In a move that poses a serious threat to freedom of expression in France, particularly regarding the Palestinian cause, the French prosecutor requested during a session held on Thursday, April 24, at the Aix-en-Provence court, a sentence of eight months’ suspended imprisonment, a €4,000 fine, a six-month ban from social media, and a two-year disqualification from civil rights—charging him with “glorifying terrorism” due to posts that included criticism of Zionist aggression and the reposting of a statement from Hamas.
Burgat’s defense team has called for his acquittal, criticizing the criminalization of political critique.
The final verdict is expected to be issued on May 28.

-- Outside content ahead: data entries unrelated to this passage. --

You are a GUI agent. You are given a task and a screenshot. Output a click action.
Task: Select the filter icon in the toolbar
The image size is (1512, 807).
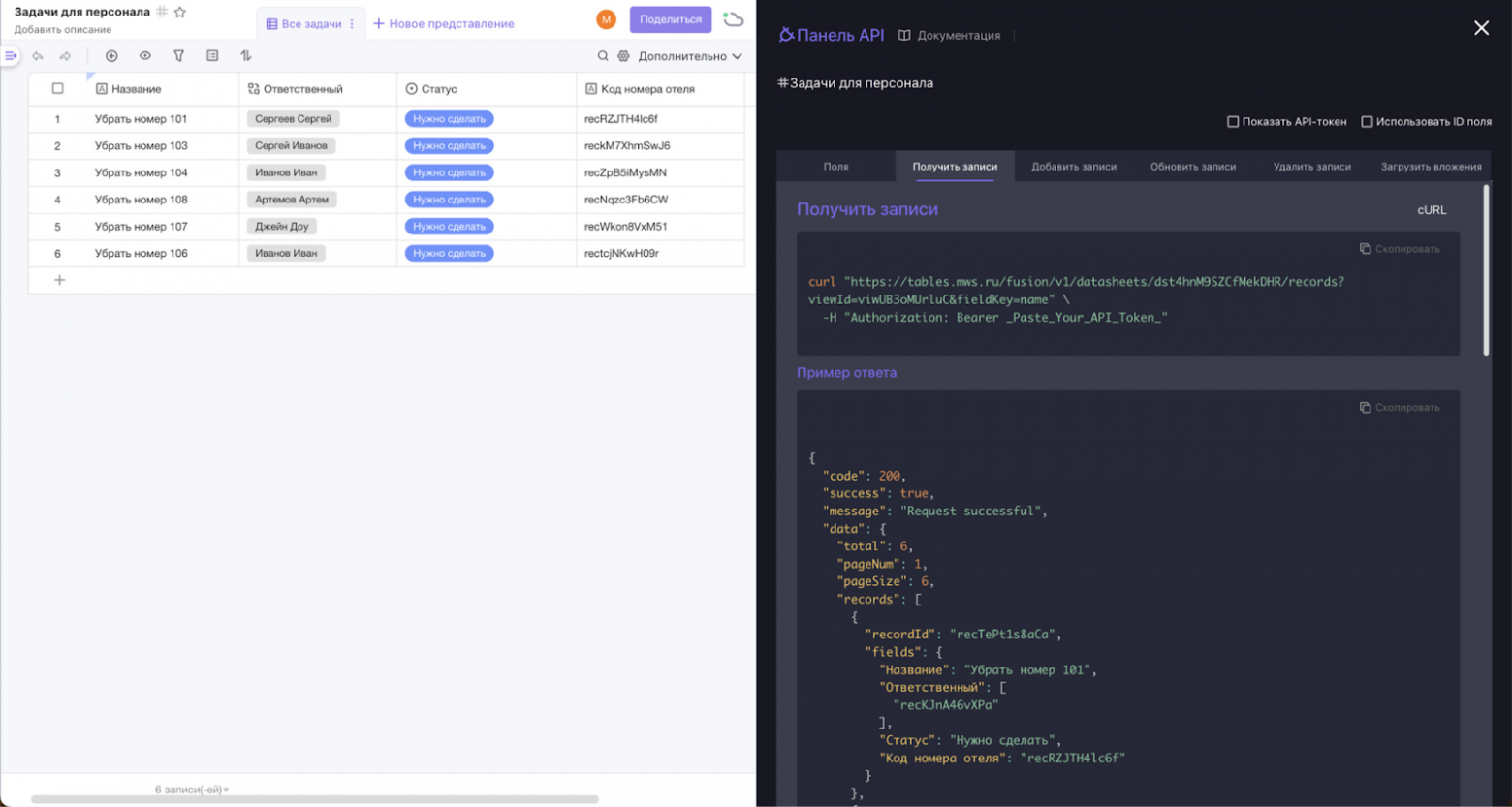(178, 56)
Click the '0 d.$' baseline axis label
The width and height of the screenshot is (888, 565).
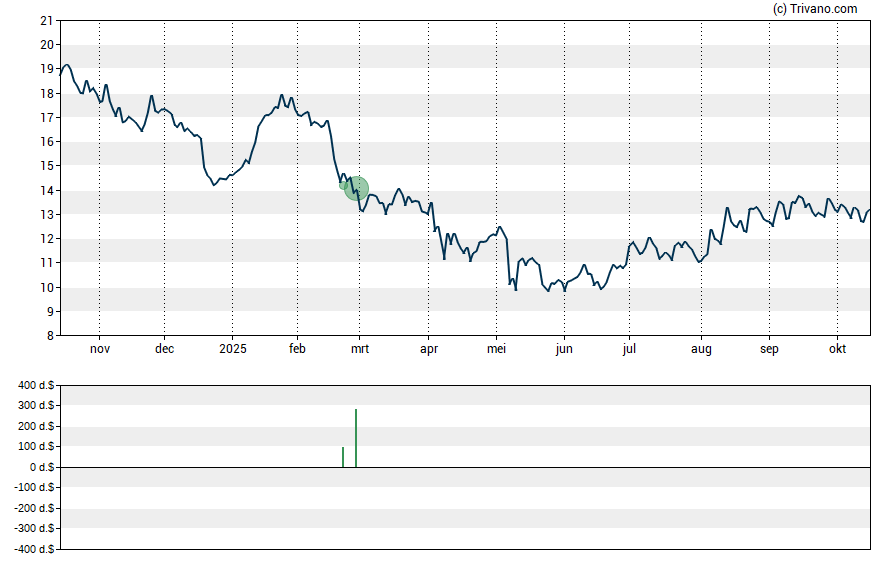point(42,467)
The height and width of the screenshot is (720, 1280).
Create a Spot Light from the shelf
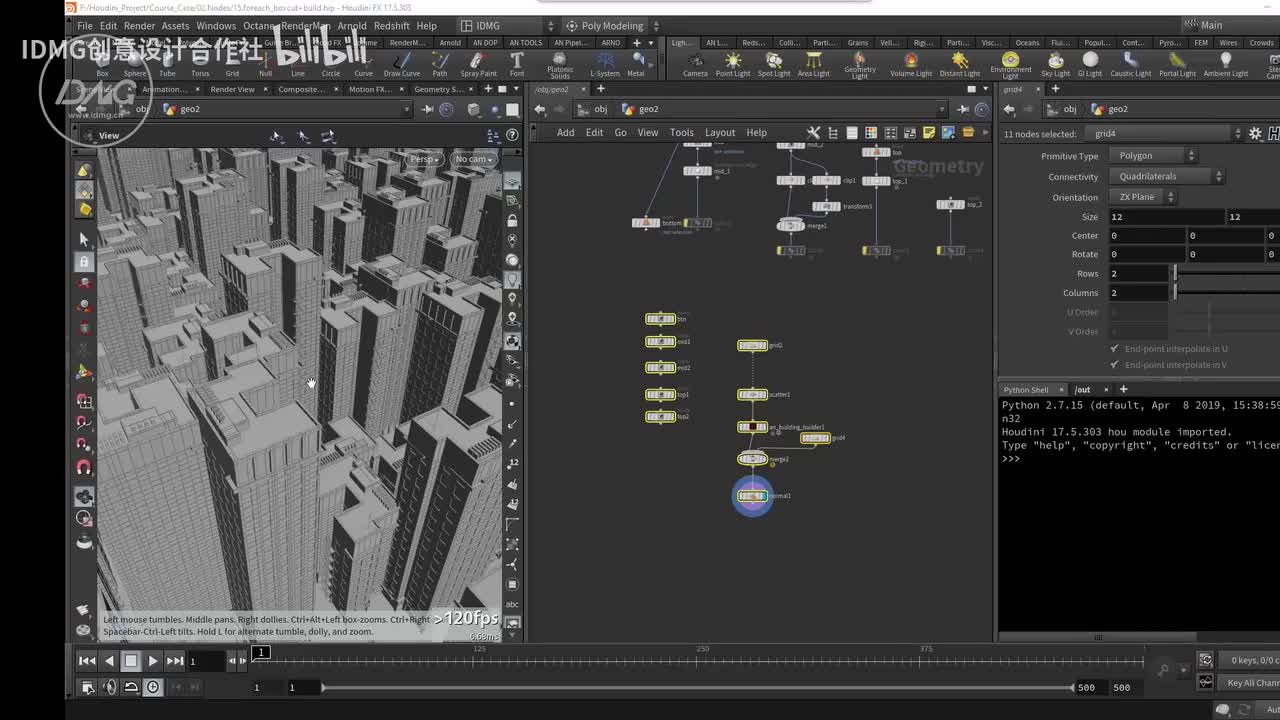click(x=773, y=64)
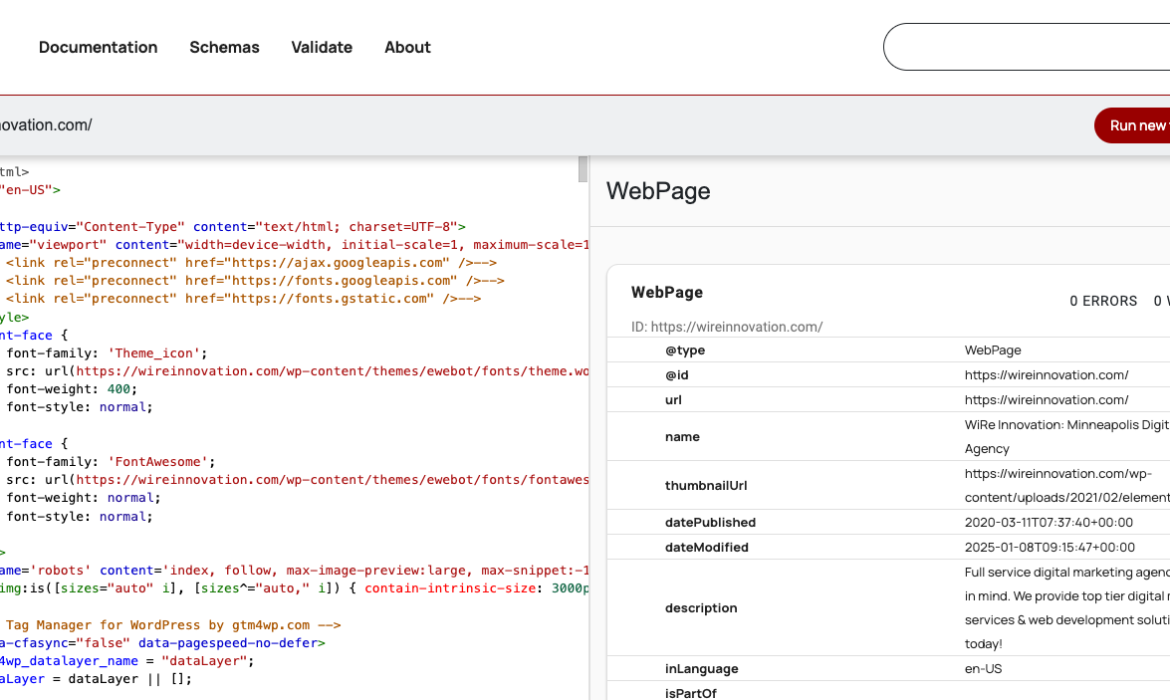Select the description property row

(x=701, y=608)
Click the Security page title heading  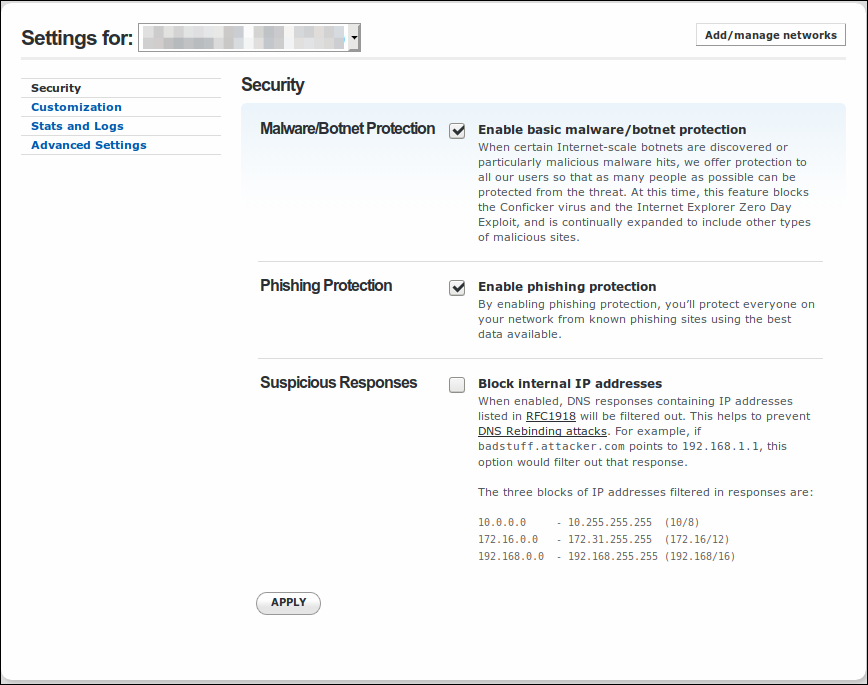pyautogui.click(x=273, y=85)
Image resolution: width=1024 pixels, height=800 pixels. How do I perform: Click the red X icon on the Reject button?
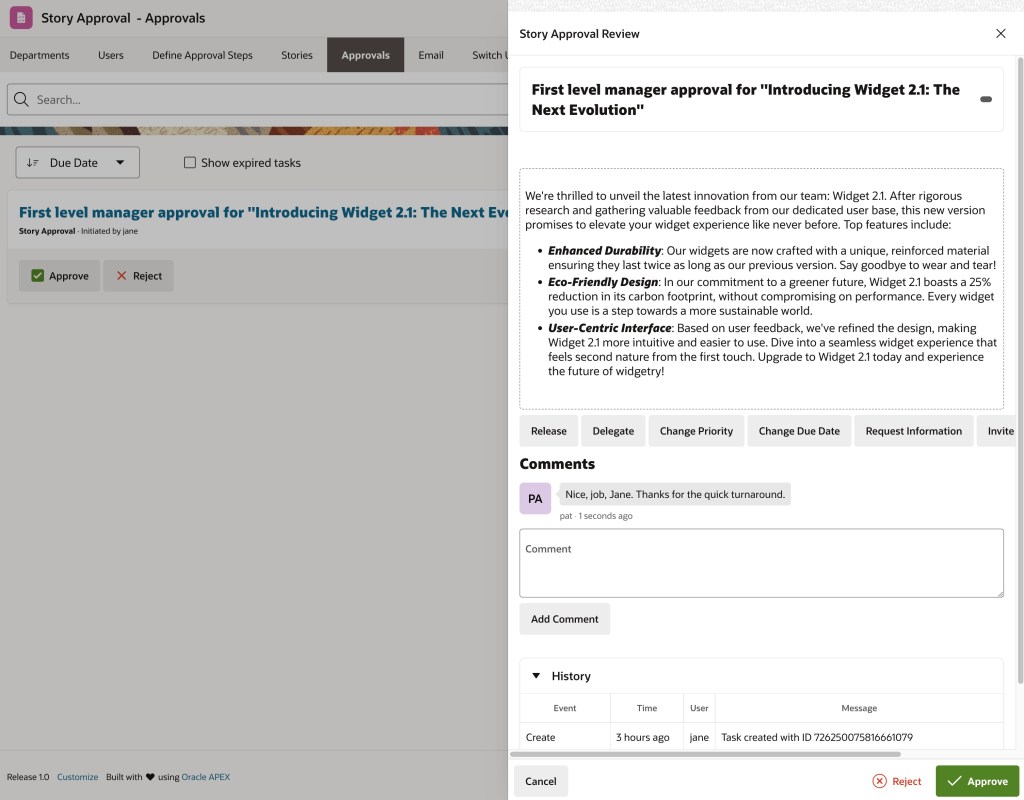pyautogui.click(x=124, y=275)
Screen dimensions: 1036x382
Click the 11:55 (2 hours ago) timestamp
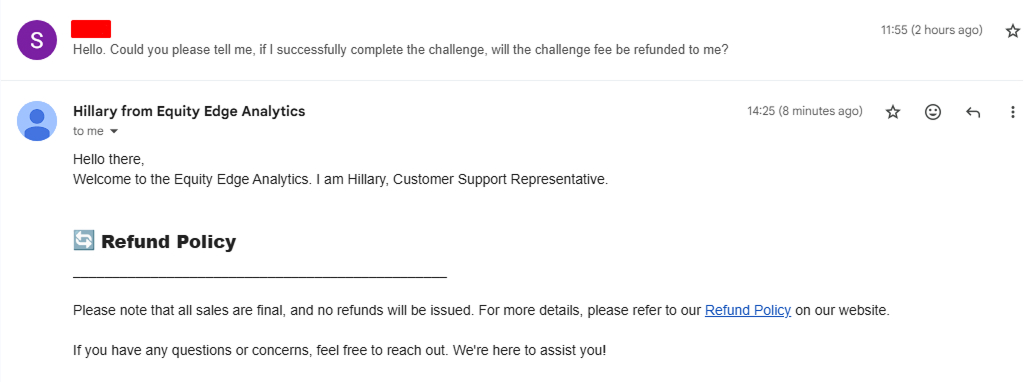(x=932, y=30)
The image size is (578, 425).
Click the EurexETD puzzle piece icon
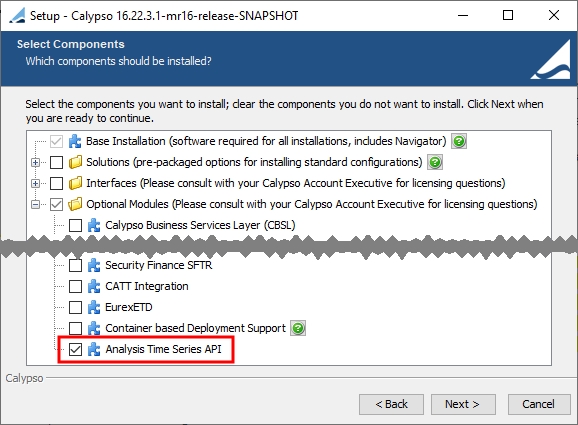coord(94,307)
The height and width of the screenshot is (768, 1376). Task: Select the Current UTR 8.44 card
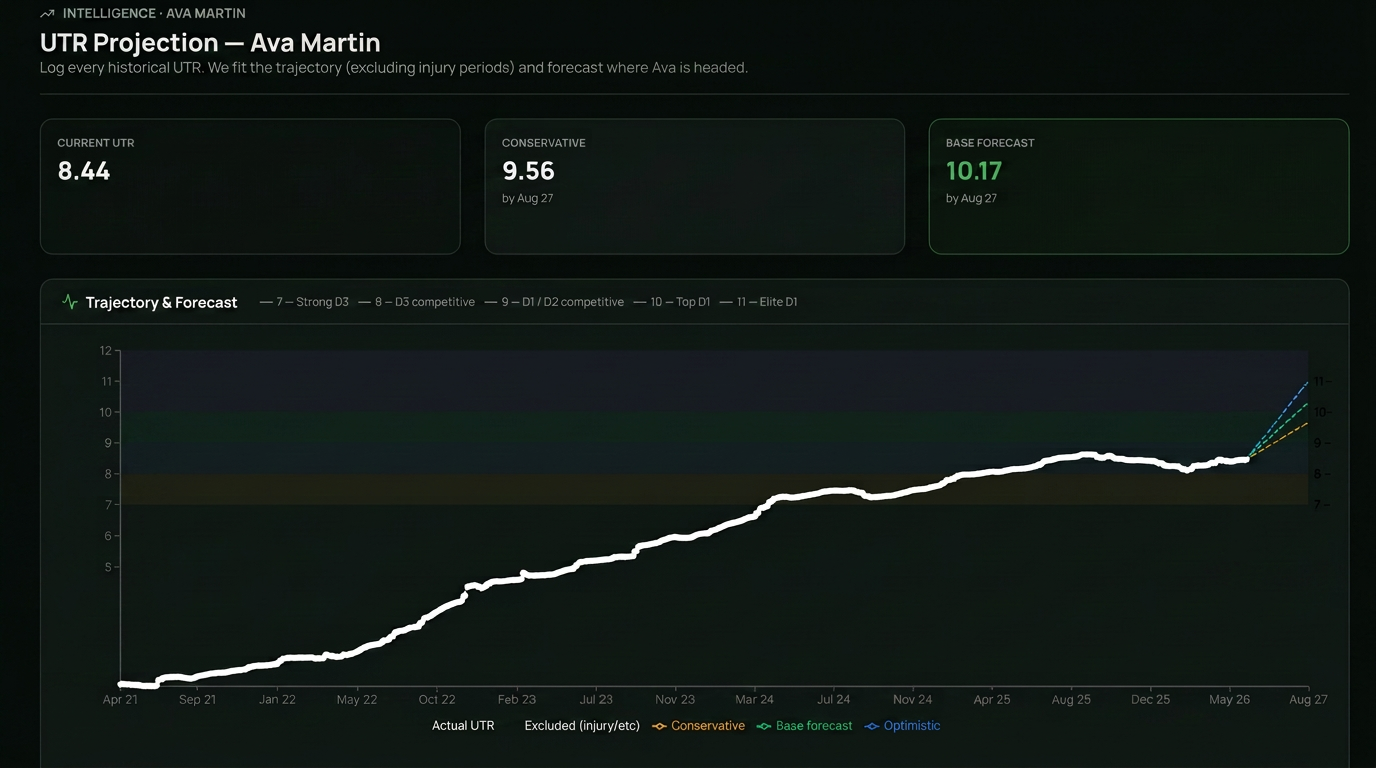click(x=250, y=186)
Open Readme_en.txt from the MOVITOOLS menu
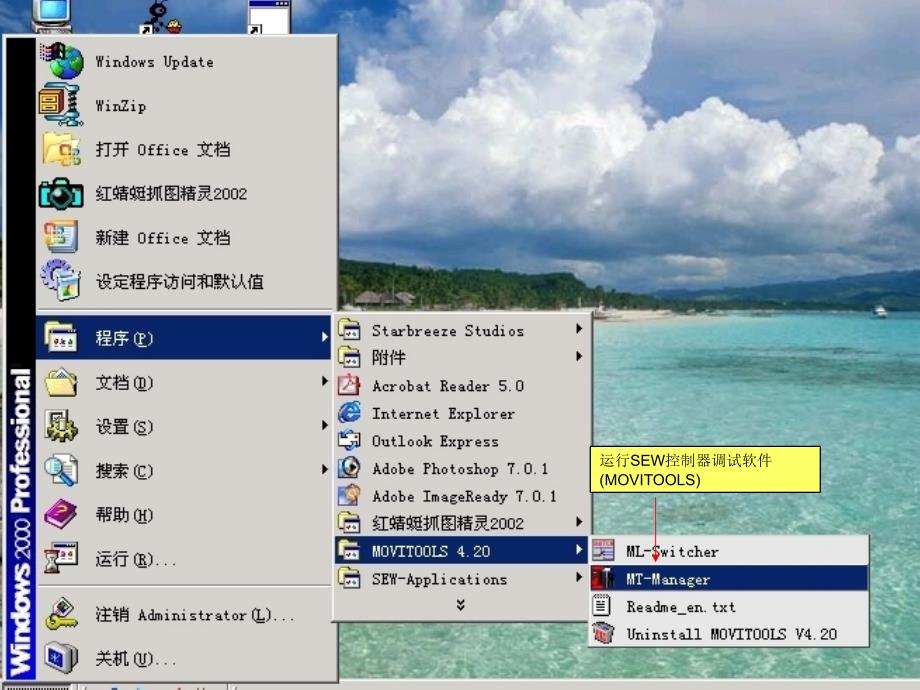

François Burgat’s trial encapsulates a profound crisis at the heart of Western democracies. It reflects how Arabs and Muslims—and anyone who refuses to accept the official narrative regarding issues of justice, freedom, and resistance—are perceived. The charges against him underscore the extent to which the Western world now seeks to symbolically and morally punish anyone who refuses to align with the Zionist narrative, which is based on revolutionary myths justifying the violent and criminal occupation of Palestine, culminating in genocide in Gaza under the pretext of “self-defense.”
The words for which Burgat is being prosecuted are merely a continuation of a principled intellectual path that resists ideological blackmail turning intellectuals into servants of authority or parrots regurgitating dominant ideas.
This trial criminalizes the act of understanding and excludes any attempt to see the Arab Muslim Palestinian “other” as a full human being—deserving of listening, not objectification; of understanding, not pre-judgment.
François Burgat is a political science scholar specializing in Islamic movements and a research director at the Institute for Research and Studies on the Arab and Islamic World. He previously served as an honorary research director at the French National Centre for Scientific Research (CNRS).
Burgat’s critical positions toward Western policies in the Middle East are generally unwelcome, particularly in French media circles that often treat him with hostility, portraying him as a “defender of the Muslim Brotherhood” and an “enemy of republican identity”—simply because he advocates for a more balanced reading of Islamic and political phenomena in the region.
Moreover, Burgat does not present himself as an expert who “explains the other,” but as a researcher who starts from a position of respect for the internal contexts of the societies he studies. He believes that interpreting political and religious phenomena in the Islamic world requires not preconceived judgments, but fair analytical tools grounded in reality rather than imposed perceptions.